Extract every line of text from the records below word for word, leaving out the pictures.

> INPUT RECORDS
%%

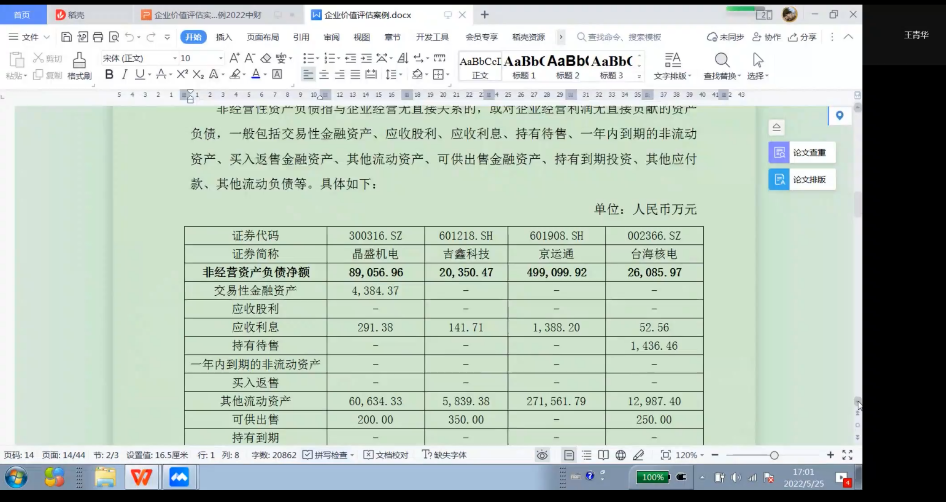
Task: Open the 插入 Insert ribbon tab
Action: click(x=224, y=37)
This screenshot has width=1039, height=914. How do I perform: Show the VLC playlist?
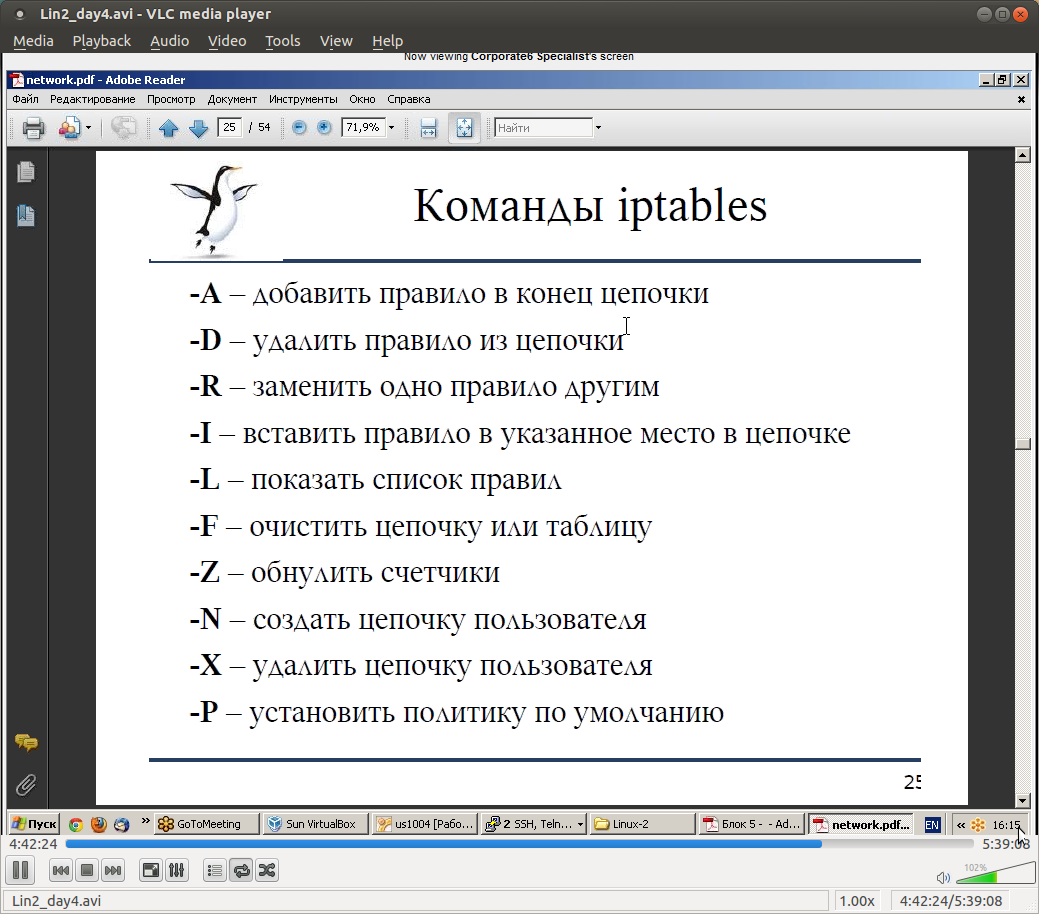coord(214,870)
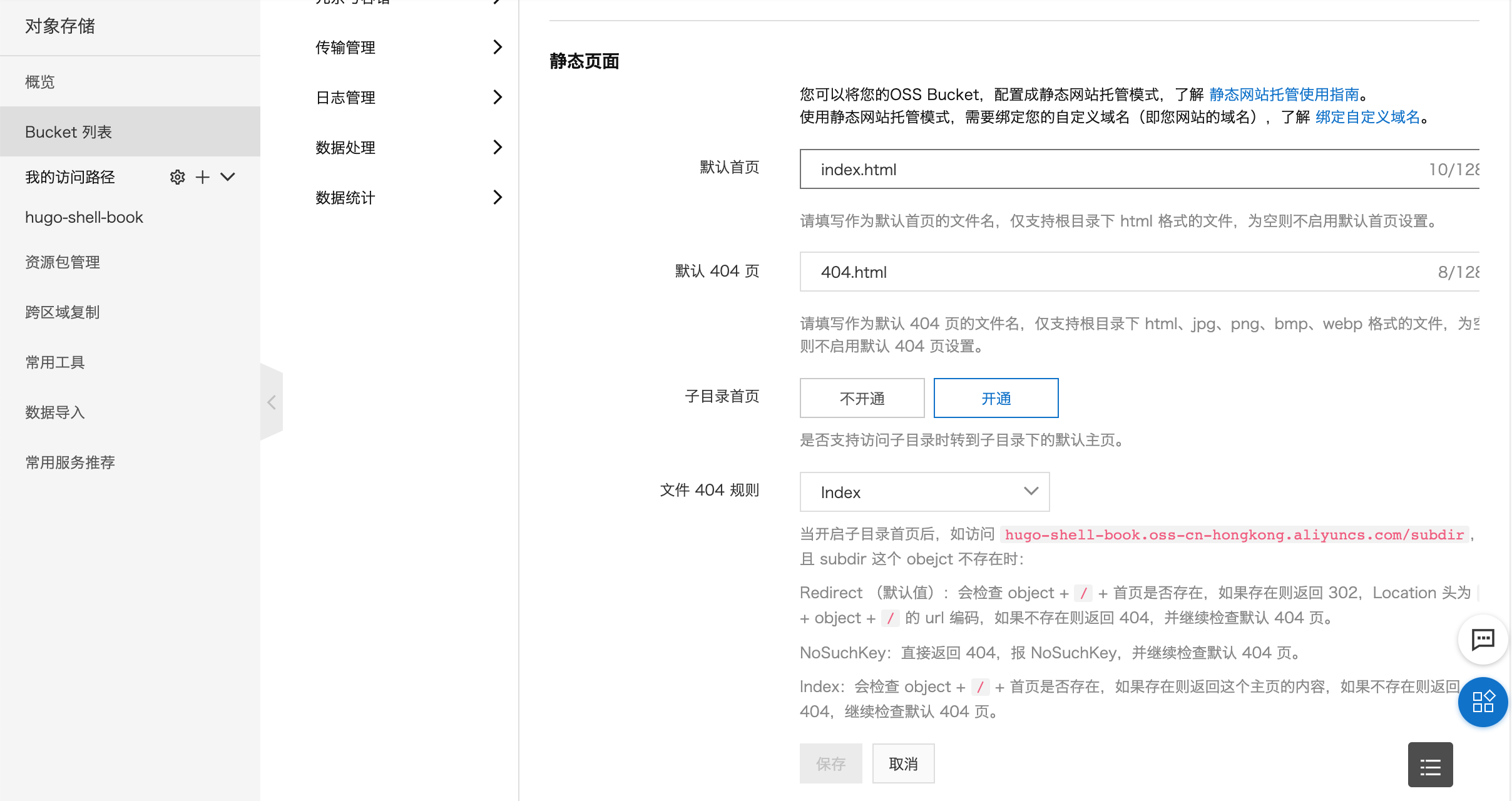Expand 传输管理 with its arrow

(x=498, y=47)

%%

> THE RESULT
Task: Open the 插入 Insert ribbon tab
Action: click(x=224, y=37)
This screenshot has width=1039, height=914. How do I perform: Show the VLC playlist?
coord(214,870)
Expand 传输管理 with its arrow

(x=498, y=47)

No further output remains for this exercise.